Conteúdo dos dados
►
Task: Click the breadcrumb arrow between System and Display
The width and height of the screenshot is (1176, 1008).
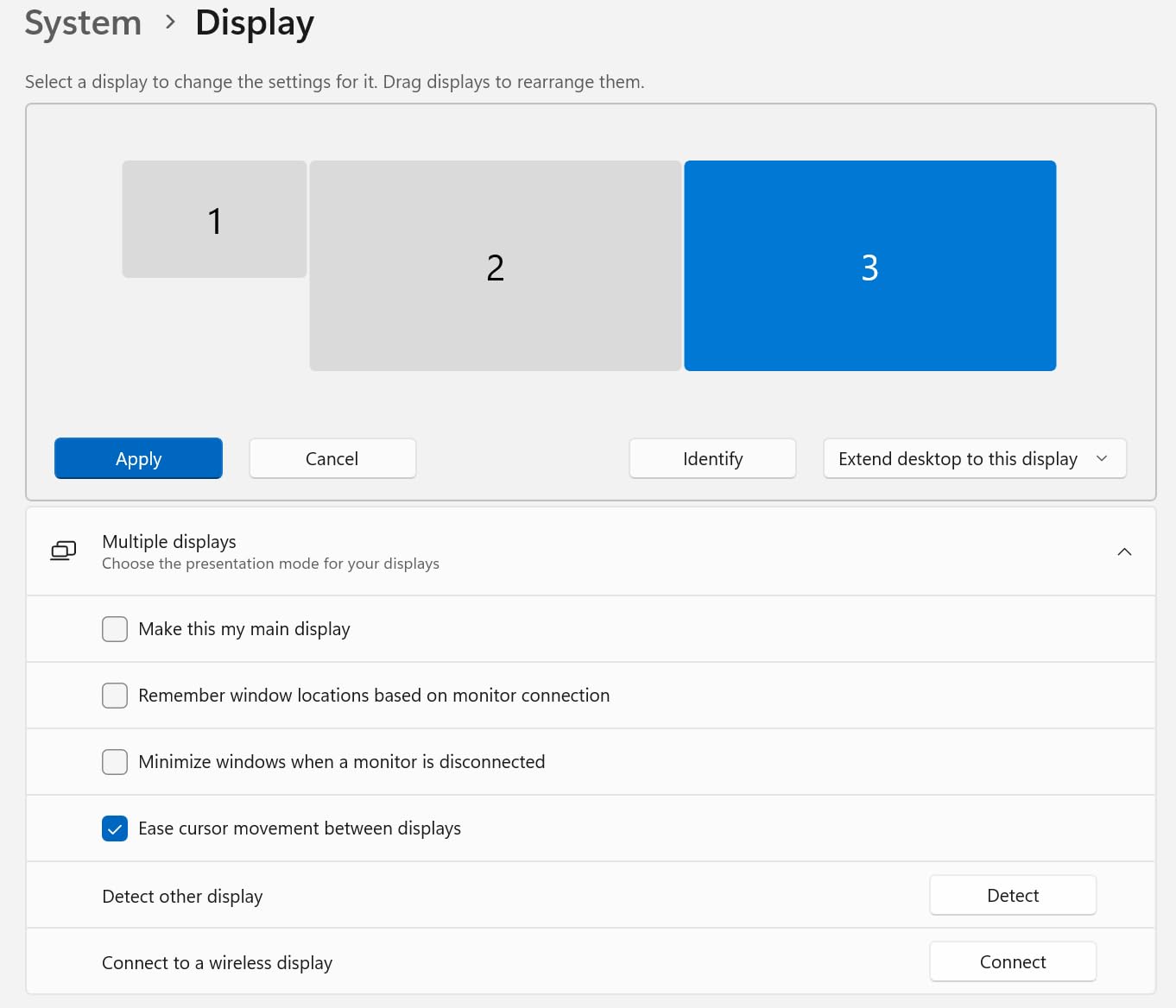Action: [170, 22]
◄
►
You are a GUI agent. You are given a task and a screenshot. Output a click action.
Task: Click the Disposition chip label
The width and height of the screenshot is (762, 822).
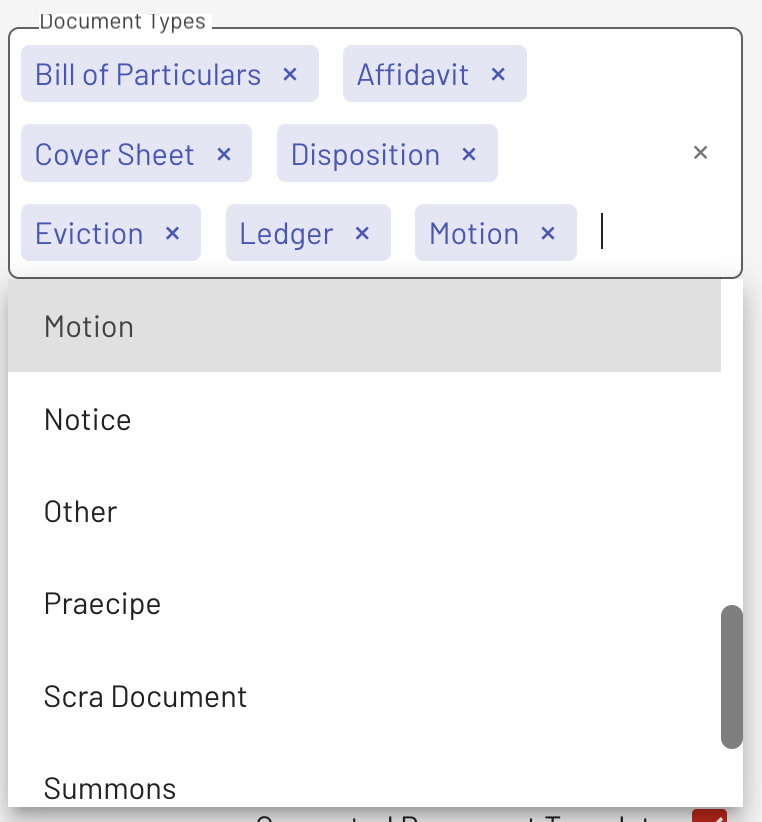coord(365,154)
◄
Objetivo
Copie sem nenhuma alteração todas as linhas da listagem, da que contém "Task: Click the breadcrumb" até a que contém "Action: [170, 22]", incluindo as duas. Não inclua as imagens na resposta.

Resultado da tarefa
Task: Click the breadcrumb arrow between System and Display
The width and height of the screenshot is (1176, 1008).
Action: [170, 22]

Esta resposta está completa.